Is it possible to think that the concessionaires' business and investment plans cannot be affected by an event such as the pandemic and by the crisis and uncertainty about the future that it has caused? In our opinion, this is not possible and, indeed, it is legitimate – also on the basis of the principle of good faith that must govern contracts, including concessions – to believe that business and investment plans should be reinterpreted in the light of the scenario we are witnessing today.
So, considering, on the one hand, the annus horribilis we have just experienced and, on the other hand, the uncertainty that this year has thrown on the future, we believe that there are valid reasons to affirm that also the time limits of business and investment plans should be considered at least "frozen" for the year that has just ended (due to the automatic extension of the relevant concessions provided for by the "Relaunch Decree").
Of course, this does not mean that the commitments undertaken by concessionaires must not be fulfilled, but we believe that it would not be fair to "pretend" that nothing had happened in 2020 and consequently to consider the deadlines set out in the business and investment plans as "untouchable". On the contrary, in our opinion, said deadlines should be "shifted" along with the concessions' deadlines (which, as we said, are based on the business and investment plans).

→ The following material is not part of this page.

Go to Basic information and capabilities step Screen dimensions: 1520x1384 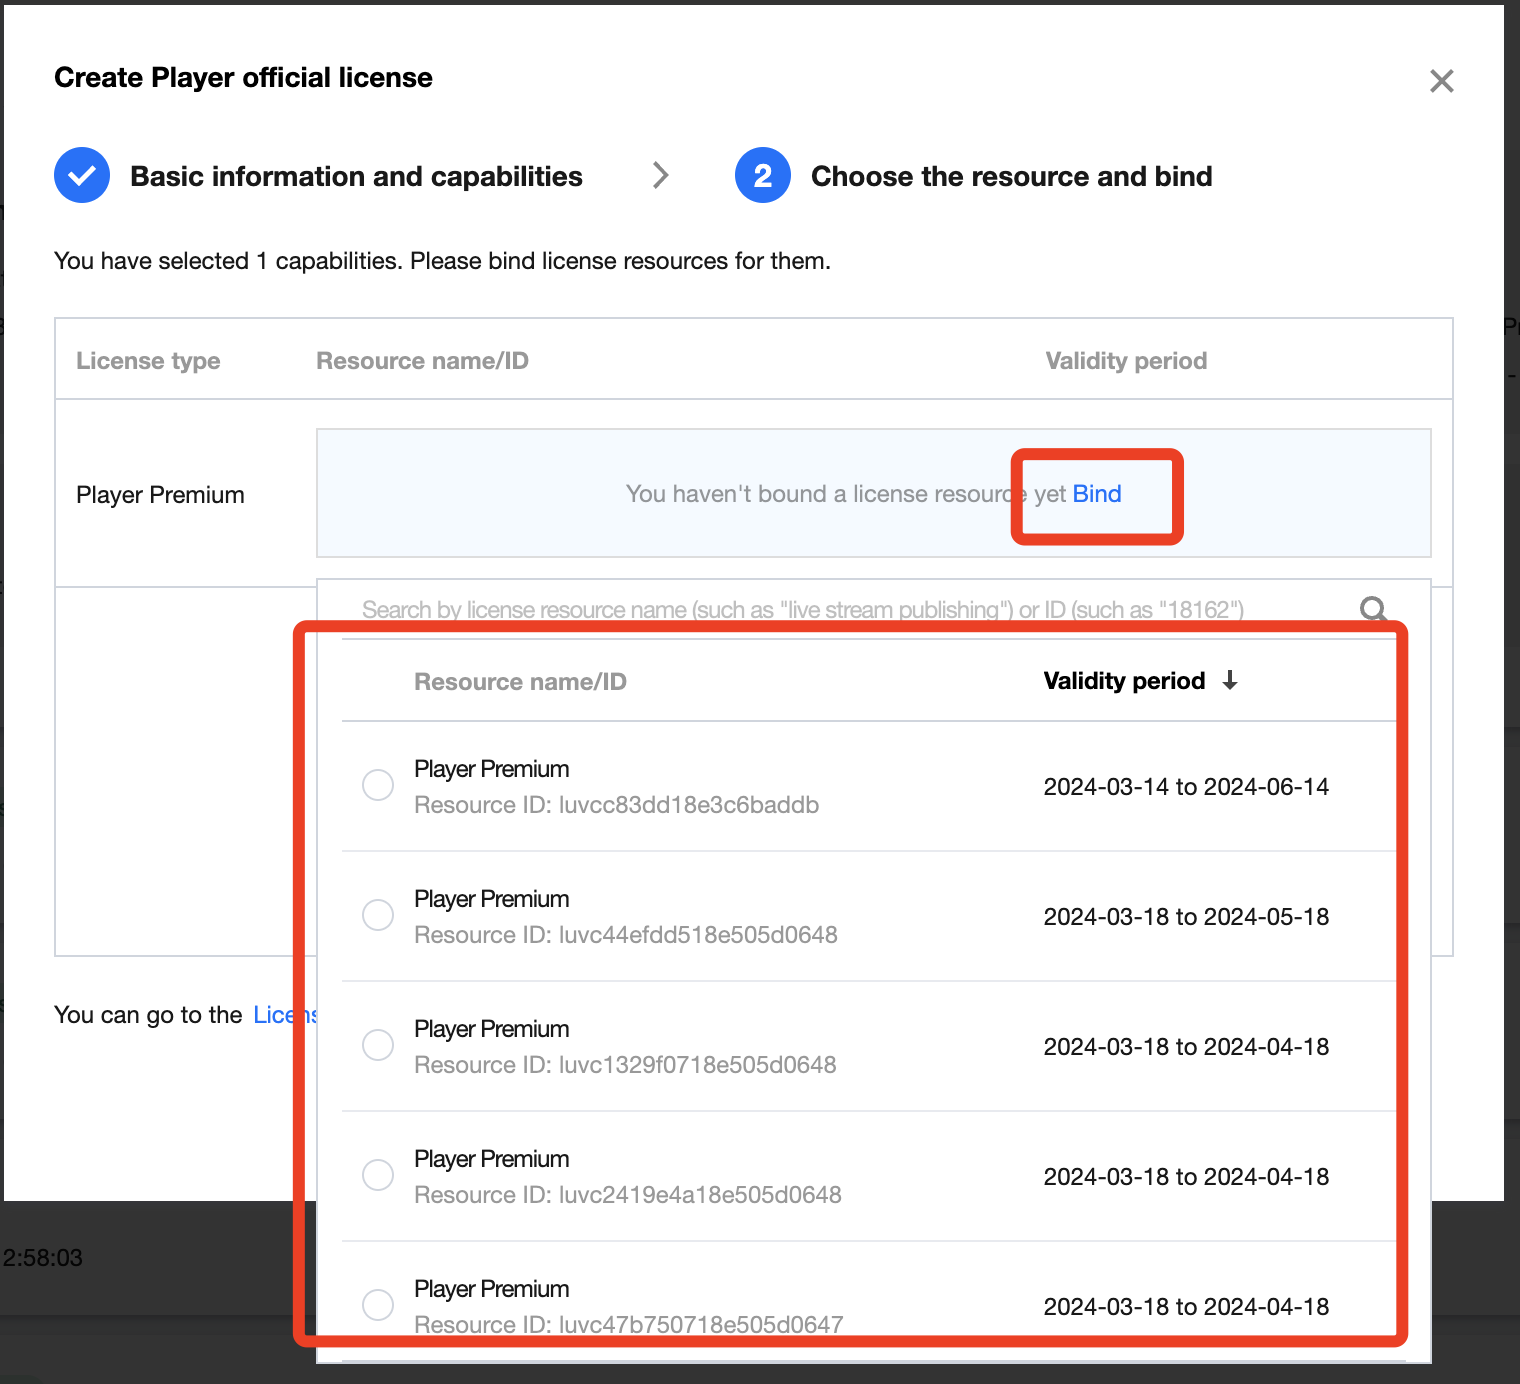pyautogui.click(x=356, y=177)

This is all the more so since the legislator – with its initiatives aimed at combating the economic consequences of the pandemic – has clearly shown that it has understood the exceptional nature of the year we have just left behind, by taking steps to provide concessionaires with an aid (which may be considered sufficient, or not) to overcome said consequences.
All of the foregoing notwithstanding any further consideration that could be made, but which we will not address here, about the instruments offered by our legal system to remedy contractual situations in which the bilateral nature (i.e., the balance) of the contract has been altered by an extraordinary event beyond the control of the parties.

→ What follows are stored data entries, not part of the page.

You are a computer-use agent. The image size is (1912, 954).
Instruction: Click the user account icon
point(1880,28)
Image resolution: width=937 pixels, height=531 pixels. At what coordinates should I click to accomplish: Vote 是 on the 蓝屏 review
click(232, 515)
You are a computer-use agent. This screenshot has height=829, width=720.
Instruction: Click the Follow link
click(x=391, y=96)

In conclusion: given the silence of the legislator and subject, of course, to all the contingent situations of each individual concessionaire or each individual port, we would consider it legitimate to expect that the automatic extension of concessions provided for by the "Relaunch Decree" could (rectius: should) also result in an extension of the time limits set out in the business and investment plans underlying such concessions.
1 Decree Law No. 34 of 19 May 2020, converted with amendments into Law No. 77 of 17 July 2020.
2 Here, we refer, specifically, to concessionaires pursuant to Article 18 of Law No. 84/94 and therefore to port terminal operators, but Article 199, paragraph 3, of the "Relaunch Decree" has established a 12-month extension also for authorisations pursuant to Article 16 of Law No. 84/94, concessions pursuant to Article 36 of the Italian Navigation Code, concessions for the management of maritime stations and passenger support services and concessions for towage services.
3 In an ad hoc recommendation, the AGCM recalled the risk that automatic extensions, by postponing competition for the market, may prevent "exploiting the benefits that would derive from periodic competition for the awarding of contracts through public procedures". For this reason, the AGCM pointed out that "measures aimed at postponing competition should, therefore, be strictly temporary and directly functional to overcome the emergency. Any extensions of contracts should not, however, exceed the real needs of administrations, in order to allow as soon as possible the use of suitable instruments to facilitate an efficient use of public resources".
4 In brief, the Temporary Framework is an "instrument" adopted by the European Commission to allow Member States to take measures to help the economy in the context of the COVID-19 pandemic by derogating from the ordinary state aid rules.